## Task item:
Look through the records below for the line with "The image size is (640, 480).". Return that line and each one after it up to and including the line with "Viewport: 1200px width, 676px height.", exactly.

## Task data:

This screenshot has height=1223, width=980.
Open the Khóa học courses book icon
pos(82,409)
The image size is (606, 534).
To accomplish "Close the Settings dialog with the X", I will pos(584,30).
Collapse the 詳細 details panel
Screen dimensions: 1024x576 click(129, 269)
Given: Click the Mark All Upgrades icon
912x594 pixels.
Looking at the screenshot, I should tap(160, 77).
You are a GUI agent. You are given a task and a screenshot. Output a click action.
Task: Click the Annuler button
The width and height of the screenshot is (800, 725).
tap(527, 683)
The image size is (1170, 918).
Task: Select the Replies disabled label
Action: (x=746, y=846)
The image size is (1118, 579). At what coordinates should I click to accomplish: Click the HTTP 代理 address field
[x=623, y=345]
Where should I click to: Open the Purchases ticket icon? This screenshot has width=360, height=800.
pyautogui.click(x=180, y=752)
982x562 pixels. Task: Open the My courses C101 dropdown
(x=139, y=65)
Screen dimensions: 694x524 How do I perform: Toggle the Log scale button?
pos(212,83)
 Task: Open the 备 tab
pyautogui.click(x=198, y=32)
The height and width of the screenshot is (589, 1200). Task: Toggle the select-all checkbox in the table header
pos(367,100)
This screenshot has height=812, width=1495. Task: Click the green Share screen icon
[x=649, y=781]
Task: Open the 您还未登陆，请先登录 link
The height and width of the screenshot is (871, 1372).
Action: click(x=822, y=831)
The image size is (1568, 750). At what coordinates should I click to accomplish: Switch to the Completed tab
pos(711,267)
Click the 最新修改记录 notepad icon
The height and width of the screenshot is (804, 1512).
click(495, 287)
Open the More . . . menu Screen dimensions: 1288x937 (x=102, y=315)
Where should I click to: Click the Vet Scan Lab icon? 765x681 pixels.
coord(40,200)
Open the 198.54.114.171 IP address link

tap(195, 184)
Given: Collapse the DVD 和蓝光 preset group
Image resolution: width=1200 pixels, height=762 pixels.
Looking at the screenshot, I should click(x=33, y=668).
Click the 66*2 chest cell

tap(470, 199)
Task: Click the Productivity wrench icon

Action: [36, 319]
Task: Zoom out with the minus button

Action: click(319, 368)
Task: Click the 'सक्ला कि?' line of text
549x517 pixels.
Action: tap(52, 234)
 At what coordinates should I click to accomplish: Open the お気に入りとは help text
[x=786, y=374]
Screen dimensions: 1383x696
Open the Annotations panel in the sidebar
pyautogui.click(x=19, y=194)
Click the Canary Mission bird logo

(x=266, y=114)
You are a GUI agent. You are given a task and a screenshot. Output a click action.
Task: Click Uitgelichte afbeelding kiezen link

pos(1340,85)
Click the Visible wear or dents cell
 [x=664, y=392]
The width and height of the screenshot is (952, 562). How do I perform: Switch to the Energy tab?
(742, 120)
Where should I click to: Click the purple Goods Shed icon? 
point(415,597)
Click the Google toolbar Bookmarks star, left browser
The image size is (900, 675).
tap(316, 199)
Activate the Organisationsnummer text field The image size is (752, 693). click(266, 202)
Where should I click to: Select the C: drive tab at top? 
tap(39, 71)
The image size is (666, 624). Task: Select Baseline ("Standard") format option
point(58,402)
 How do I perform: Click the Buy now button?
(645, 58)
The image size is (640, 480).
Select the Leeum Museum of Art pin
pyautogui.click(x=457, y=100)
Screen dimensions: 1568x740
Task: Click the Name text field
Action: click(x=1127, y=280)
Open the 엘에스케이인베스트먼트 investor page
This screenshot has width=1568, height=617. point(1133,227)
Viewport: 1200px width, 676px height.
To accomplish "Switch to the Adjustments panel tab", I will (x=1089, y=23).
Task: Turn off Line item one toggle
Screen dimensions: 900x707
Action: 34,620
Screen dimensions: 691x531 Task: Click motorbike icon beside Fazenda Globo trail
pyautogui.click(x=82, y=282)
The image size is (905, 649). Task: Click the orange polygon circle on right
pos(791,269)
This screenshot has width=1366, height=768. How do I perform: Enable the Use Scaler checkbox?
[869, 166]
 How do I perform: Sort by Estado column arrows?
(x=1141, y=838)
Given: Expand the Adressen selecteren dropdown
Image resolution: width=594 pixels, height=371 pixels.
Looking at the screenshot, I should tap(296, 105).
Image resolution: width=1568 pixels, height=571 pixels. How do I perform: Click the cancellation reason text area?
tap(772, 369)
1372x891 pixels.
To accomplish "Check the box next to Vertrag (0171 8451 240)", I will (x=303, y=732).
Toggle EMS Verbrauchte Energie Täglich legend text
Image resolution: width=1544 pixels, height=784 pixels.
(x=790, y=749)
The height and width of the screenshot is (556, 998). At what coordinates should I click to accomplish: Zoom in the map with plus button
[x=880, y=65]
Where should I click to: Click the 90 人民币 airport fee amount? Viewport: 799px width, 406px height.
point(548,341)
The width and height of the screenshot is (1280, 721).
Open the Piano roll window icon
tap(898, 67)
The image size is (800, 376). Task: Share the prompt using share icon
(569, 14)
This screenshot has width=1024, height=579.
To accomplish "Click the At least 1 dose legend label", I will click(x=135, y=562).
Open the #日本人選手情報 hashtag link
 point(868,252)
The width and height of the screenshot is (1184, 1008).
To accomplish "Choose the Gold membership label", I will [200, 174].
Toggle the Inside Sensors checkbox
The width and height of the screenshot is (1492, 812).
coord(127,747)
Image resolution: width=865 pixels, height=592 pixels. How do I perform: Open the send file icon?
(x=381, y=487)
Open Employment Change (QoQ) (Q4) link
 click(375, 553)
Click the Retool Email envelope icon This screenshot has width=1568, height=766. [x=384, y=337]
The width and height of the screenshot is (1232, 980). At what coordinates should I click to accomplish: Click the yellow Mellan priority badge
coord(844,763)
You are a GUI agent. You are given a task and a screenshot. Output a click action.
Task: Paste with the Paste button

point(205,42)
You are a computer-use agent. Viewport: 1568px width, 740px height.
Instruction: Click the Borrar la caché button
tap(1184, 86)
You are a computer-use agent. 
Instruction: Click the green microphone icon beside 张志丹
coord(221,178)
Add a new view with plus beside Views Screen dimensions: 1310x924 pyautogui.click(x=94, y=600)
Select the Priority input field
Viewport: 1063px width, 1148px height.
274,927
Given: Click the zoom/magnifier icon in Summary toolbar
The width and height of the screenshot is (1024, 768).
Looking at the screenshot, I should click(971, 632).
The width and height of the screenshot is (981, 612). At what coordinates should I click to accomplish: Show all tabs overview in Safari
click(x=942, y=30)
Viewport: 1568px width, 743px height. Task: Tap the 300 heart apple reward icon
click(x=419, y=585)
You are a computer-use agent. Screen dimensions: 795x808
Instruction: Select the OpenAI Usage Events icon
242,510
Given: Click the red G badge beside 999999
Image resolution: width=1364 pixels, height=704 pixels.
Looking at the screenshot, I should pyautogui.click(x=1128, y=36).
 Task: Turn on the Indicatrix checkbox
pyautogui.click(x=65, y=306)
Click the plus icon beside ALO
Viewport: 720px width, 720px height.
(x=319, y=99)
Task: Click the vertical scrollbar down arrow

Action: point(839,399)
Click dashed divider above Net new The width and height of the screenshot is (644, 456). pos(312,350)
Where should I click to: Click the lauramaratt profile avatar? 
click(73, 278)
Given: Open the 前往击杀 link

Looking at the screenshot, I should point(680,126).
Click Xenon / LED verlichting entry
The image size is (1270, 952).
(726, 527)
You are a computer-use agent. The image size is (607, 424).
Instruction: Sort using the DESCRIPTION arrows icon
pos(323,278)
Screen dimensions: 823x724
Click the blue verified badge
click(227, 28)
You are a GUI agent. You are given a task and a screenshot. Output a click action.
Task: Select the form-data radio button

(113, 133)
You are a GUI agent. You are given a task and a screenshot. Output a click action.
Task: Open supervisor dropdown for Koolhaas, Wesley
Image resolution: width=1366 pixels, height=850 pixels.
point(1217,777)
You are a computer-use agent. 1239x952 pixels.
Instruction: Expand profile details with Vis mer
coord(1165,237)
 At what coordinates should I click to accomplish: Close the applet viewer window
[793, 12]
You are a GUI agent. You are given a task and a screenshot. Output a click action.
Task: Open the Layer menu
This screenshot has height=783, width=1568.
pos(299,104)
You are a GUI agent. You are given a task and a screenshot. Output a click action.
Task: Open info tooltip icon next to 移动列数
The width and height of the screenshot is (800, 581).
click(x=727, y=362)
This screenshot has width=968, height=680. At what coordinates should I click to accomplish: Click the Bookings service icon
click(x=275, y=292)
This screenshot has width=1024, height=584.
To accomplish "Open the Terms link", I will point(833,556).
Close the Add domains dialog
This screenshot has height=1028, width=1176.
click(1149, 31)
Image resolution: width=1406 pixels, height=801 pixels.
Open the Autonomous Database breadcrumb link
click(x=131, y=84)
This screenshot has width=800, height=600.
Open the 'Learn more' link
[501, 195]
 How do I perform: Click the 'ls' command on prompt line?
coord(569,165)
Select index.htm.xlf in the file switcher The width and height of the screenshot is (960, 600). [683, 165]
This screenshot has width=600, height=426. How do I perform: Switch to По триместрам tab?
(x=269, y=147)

## Solution to the exercise:
The image size is (640, 480).
Select the Leeum Museum of Art pin
pyautogui.click(x=457, y=100)
Screen dimensions: 1568x740
Task: Click the Name text field
Action: click(x=1127, y=280)
Open the 엘에스케이인베스트먼트 investor page
This screenshot has width=1568, height=617. point(1133,227)
Viewport: 1200px width, 676px height.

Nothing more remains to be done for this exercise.